Councillors will decide on Tuesday, September 1 whether to support the project, which aims to have the statue in place by October 2022, the 250th anniversary of the Romantic poet’s birth in Ottery.

The total cost of the scheme by the Coleridge Memorial Trust is £80,000.

Having started fundraising in 2017, the trust had saved £30,000 by this summer, and launched a crowdfunding campaign for a further £20,000 to ensure that the first stages of the project can go ahead.

That campaign stood at £13,320 on Wednesday, August 25.

A report to the community grants panel explains that they could decide to pledge the full outstanding amount of £6,680, or possibly less, if further donations have come in by the time of the meeting.

They could also pledge a smaller amount, leaving the trust to raise the rest of the money by the deadline of Saturday, September 5 – or make no pledge at all.

The pledge will turn into a grant only if the full £20,000 is raised, including whatever sum the council has agreed upon.

If the money comes in, the countdown to October 2022 will begin.

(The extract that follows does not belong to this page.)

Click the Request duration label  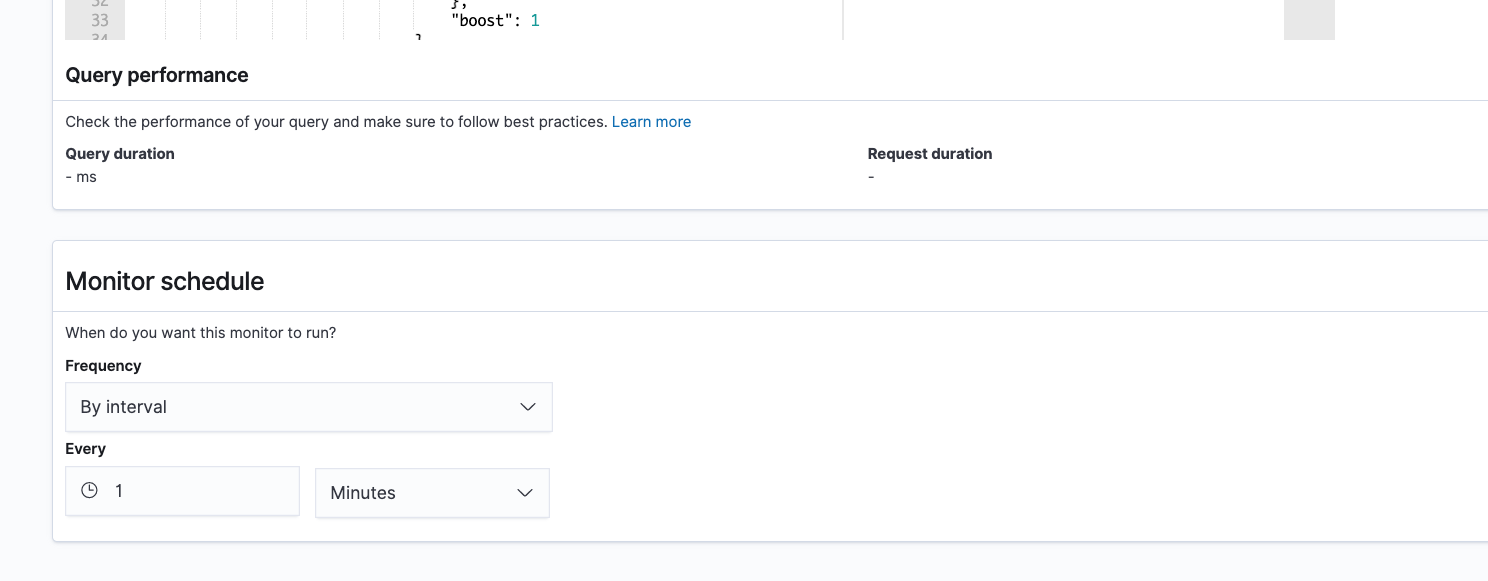[x=930, y=154]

The Coleridge Memorial Trust already has a sculptor, Nicholas Dimbleby, ready to begin work on the statue, and has secured all the permissions needed to install the statue outside Ottery St Mary Church.

The site will need to be prepared, and plans will begin for a big unveiling event.

Mike Ferguson from the trust said he believes the statue will boost Ottery’s visitor economy.

The town is already known as Coleridge’s birthplace, and his childhood memories of local locations are explored in his poetry, but there is no actual memorial to him there – or anywhere else in the world.

The fundraising campaign for the statue has attracted plenty of community support, with online donations and cheques sent via The Curious Otter bookshop.

However, not everyone is in favour. Comments on social media, in response to the statue’s fundraising appeal, have suggested that the money could be better spent on a literary prize in Coleridge’s memory, or a new community venue named after him.